Sunday, December 4, 2011

Goin' Bowlin' 2011: Schools who Travel

I love what little remains of the purity of college football, compared to the industrial machine that is the NFL. I love the tradition, the excitement, the rivalry, and, above all else, my Alma mater, Texas.

But the thing that turns me off the most, in our BCS-driven world, is the preferential treatment given to schools that travel. Yes, I can hear you shout me down as I say this, having just provided full disclosure in the last paragraph that I attended one of the largest universities in the U.S. It sucks. They can, and often do, receive preferential treatment.

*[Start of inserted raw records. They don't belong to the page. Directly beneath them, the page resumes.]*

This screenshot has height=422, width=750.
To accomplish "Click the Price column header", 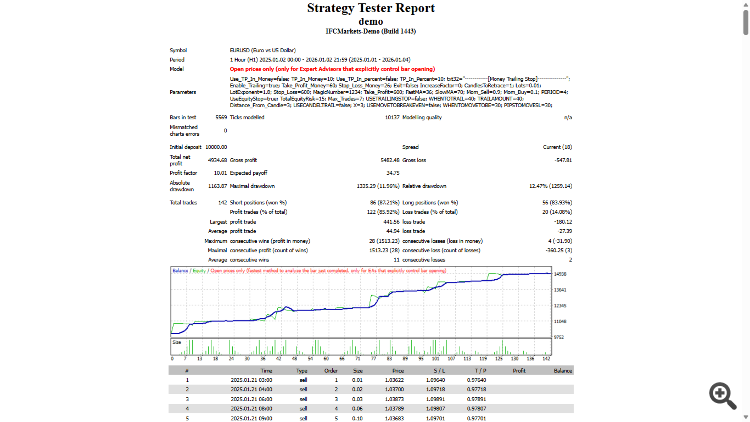I will tap(398, 371).
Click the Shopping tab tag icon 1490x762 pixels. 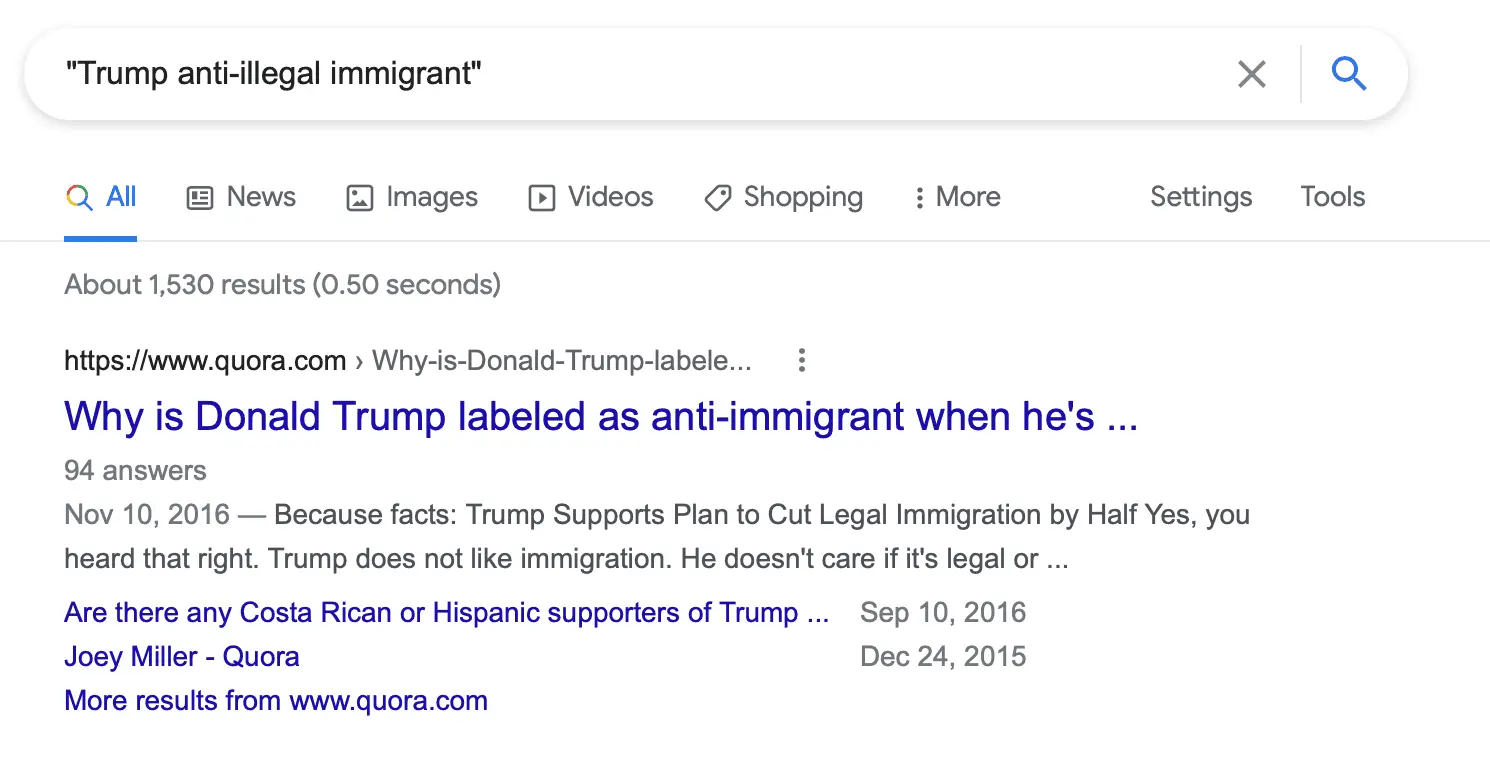[x=717, y=198]
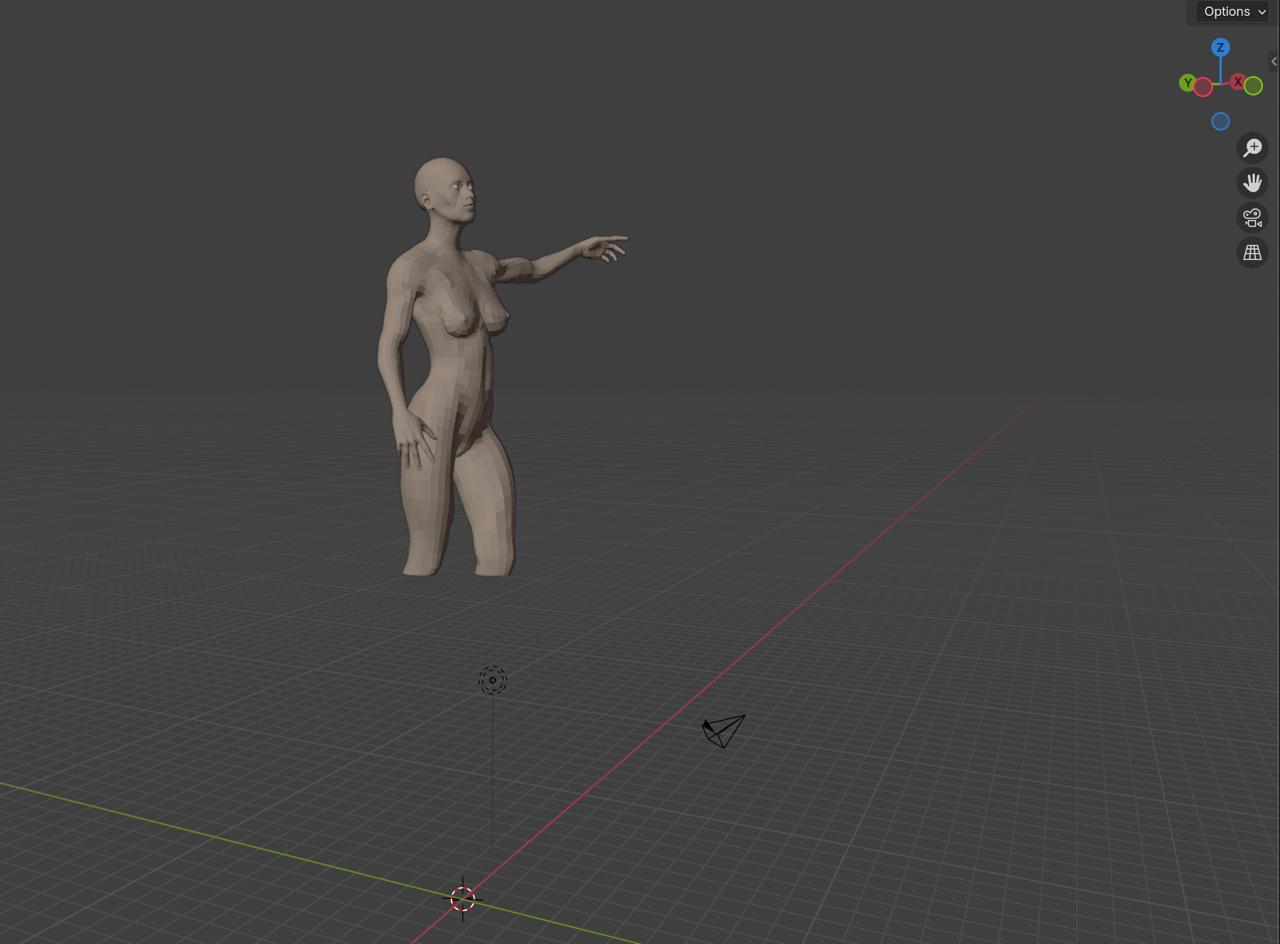Toggle camera view with the camera icon
The width and height of the screenshot is (1280, 944).
coord(1252,218)
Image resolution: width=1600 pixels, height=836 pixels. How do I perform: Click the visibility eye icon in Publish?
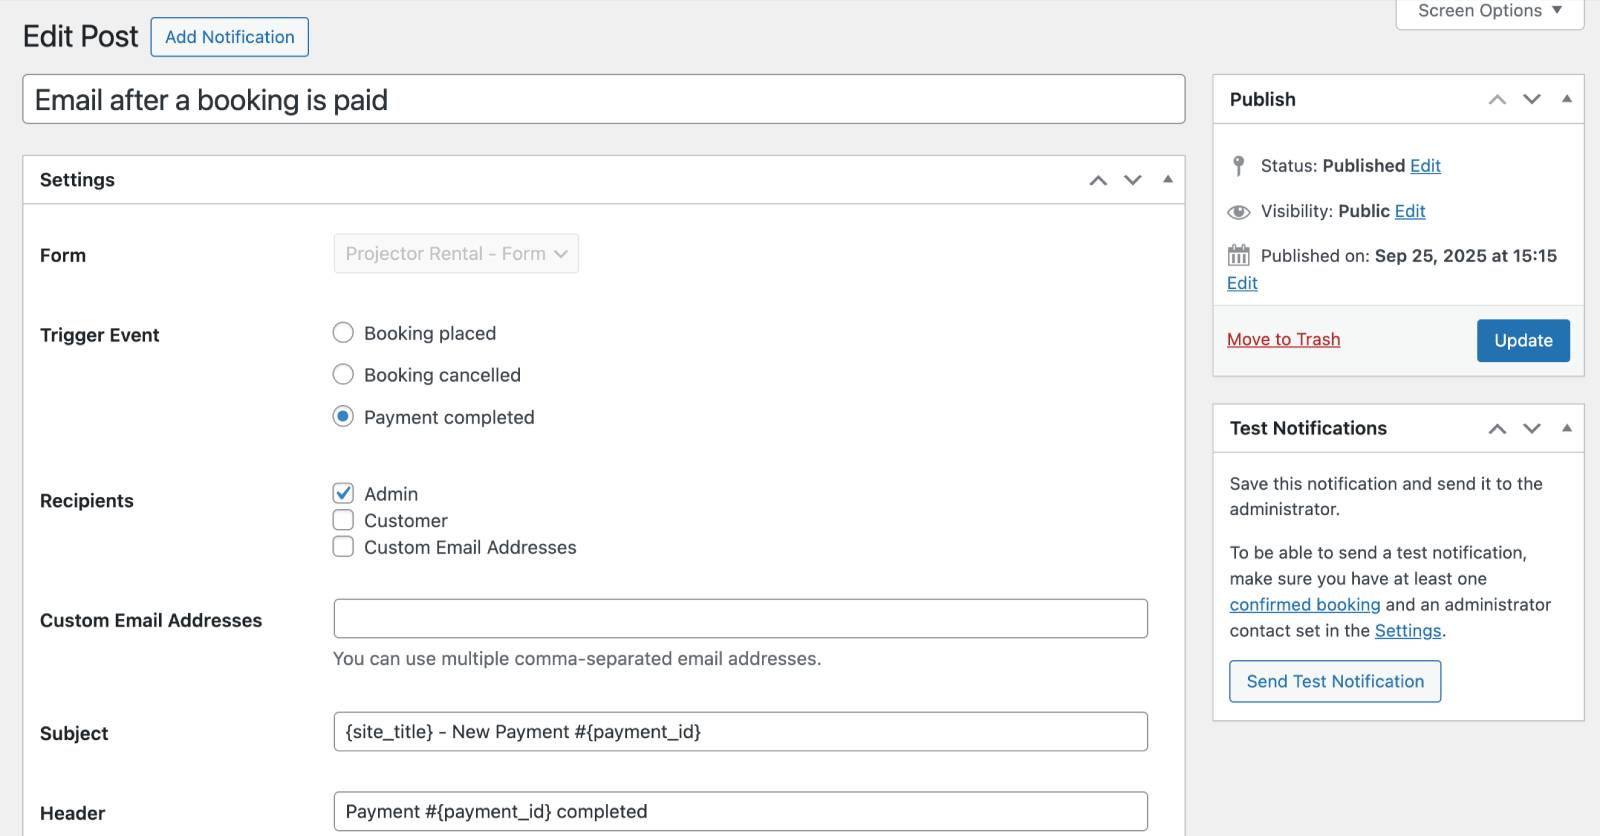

Case in point, this year's Sugar Bowl. Michigan vs. Virginia Tech? Huh? The BCS took two...TWO...ACC schools? It's bad enough we're saddled with one of them by default every year in the Orange Bowl. That's the one I usually tune out with very little effort. But seriously, Michigan squeaks out a 10-2 season in which they didn't beat a superior Michigan State team, yet they get a BCS invite because their fan base is starved by several consecutive years of football irrelevance. My opinion says Michigan State, who barely lost to a very good Wisconsin team in the Big 10 Championship Game, should be the one headed to play in the Big Easy instead of their rivals from Ann Arbor. On the opposite side of the field to MSU should be Boise State with an at-large bid, but they were snubbed by the VA Tech Hokies. Snubbed how? Boise State's lone loss was by one point against a solid TCU team; Virginia Tech didn't win its own Conference. Another point? Boise State's best win came on the road against the self-proclaimed mighty SEC's Georgia, who ended up #16 in the final BCS standings and made an appearance in their Conference's championship game; Virginia Tech bested Georgia Tech, who finished with a ranking anyone affiliated with the BCS would snicker at. The Sugar Bowl should be Michigan State vs. Boise State this year. Heck, even Kansas State could make an argument for an appearance in New Orleans, having finished at #8, ahead of VA Tech's #11 and Michigan's #13. Baloney.

So instead, these three deserving schools get shipped off to a confluence of mediocrity bowls. Michigan State in the Outback Bowl; K-State to the Cotton, which hasn't been what the name implies to older generations in about a generation; and Boise gets the biggest slap in the face, tumbling into the sadness of the Las Vegas Bowl to face a barely .500 Arizona State.

While the Sugar Bowl will make quite a sum of money on the teams who will travel well to the game, perhaps they won't attract nearly the number of TV eyes they might have if they appealed to the college football fan at-large. I won't be watching this one.